To make your cat feel the most comfortable, never keep the litter box near their food or a noisy place.
Select a Litter Box
Until cats can be trained to use the toilet (you’ve seen the YouTube videos—a woman can dream!), a box will have to do. Here’s what to keep in mind when choosing.
A litter box should allow your cat to stand on all four paws and still have space to posture, scratch and sniff. “If your cat can’t move around, the box is too small,” says Miller.
To make it as easy as possible for your cat to get in and out (especially if they are elderly or arthritic), go for a box without walls or a top. Admittedly, with this option, you’ll probably want to keep a dustpan and brush handy. If minimizing mess is a priority, a covered box is your best choice. To reduce spills and scatter, try a top-entry box that is entirely enclosed except for the entry hole up top.
The odor of a litter box could be its own circle of hell. Although your cat’s box might not ever smell heavenly, you can minimize the stench. Look for odor-absorbing litter—which usually contains a neutralizing ingredient like baking soda—or scented litter, which camouflages unpleasant odors.
Regardless of the type of litter you get (even if it’s labeled flushable), do not flush litter—it may not dissolve in water and could clog your pipes.
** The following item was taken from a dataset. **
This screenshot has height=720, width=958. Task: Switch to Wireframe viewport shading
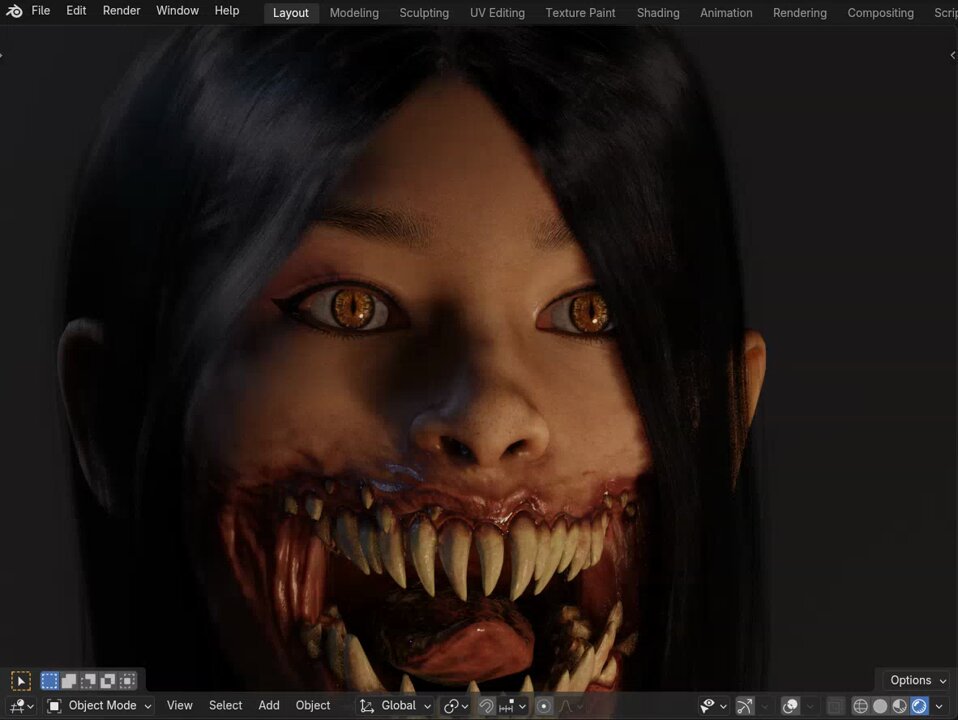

Cats with various sensitivities—from tender paws to asthma to delicate noses—may benefit from natural litters that are low-dust (or dust-free) and made from walnut shells, wheat or other gentle, biodegradable materials, says Miller. Just be ready to cough up more money: These products may cost up to twice as much as regular litter.
One Butt Per Box
Each cat should have its own box. Granted, enforcing separate boxes may be virtually impossible (you’re familiar with the expression “herding cats”?). Just be sure to use multi-cat litter, which absorbs odors especially well, in case cats end up pig-piling and using the same box, or if you don’t have the space for multiple boxes.